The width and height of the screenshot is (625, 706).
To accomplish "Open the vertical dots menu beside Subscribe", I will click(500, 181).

==

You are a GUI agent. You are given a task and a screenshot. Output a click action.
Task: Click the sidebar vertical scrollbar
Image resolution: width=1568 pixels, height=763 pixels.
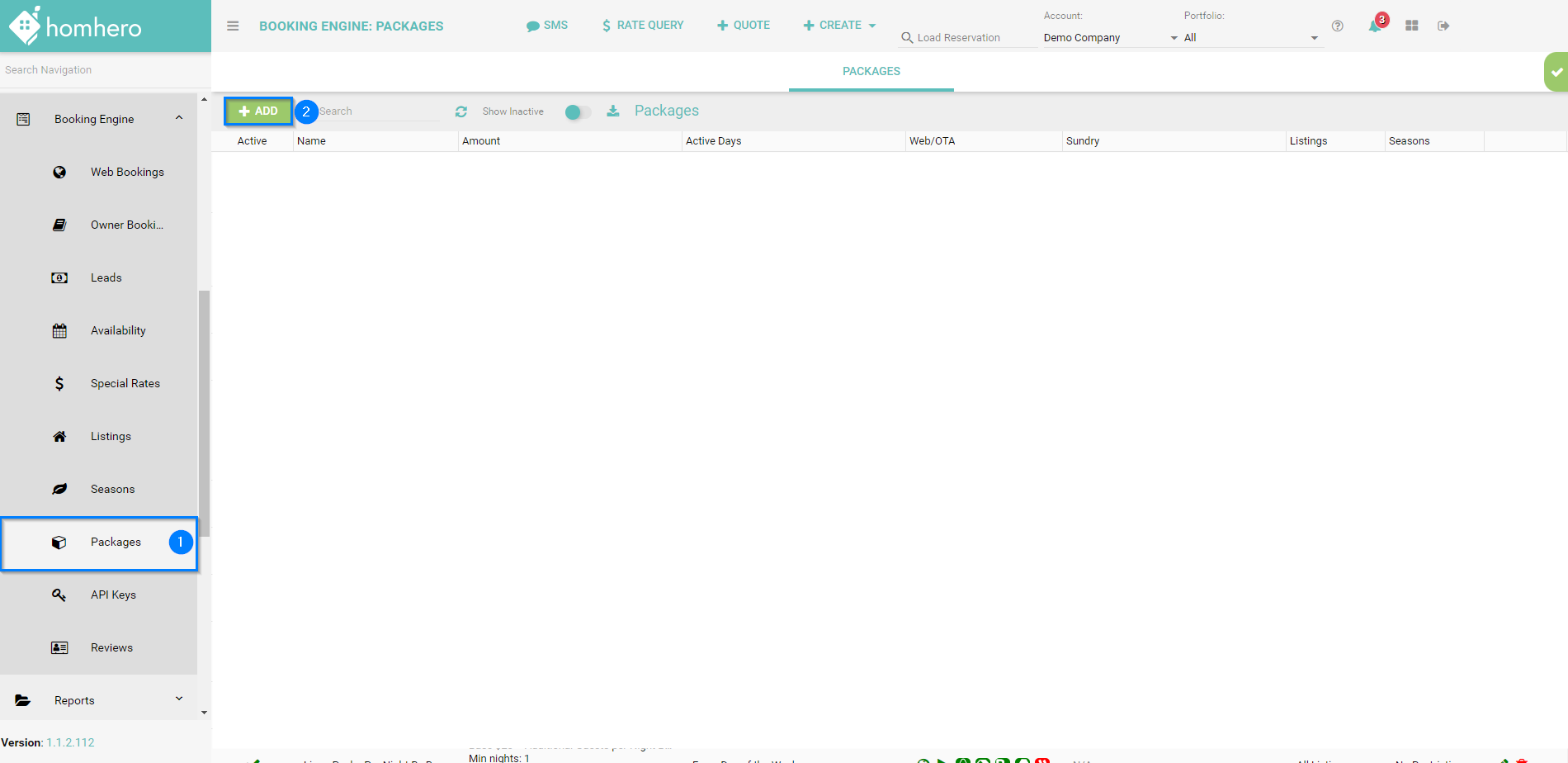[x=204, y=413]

--

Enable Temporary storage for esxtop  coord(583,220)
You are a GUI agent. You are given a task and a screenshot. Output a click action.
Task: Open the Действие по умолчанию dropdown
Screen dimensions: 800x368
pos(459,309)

What the task asks:
Determine how many lines of the listing hold the word "Open" and reply with that figure alone.

Result of this exercise:
2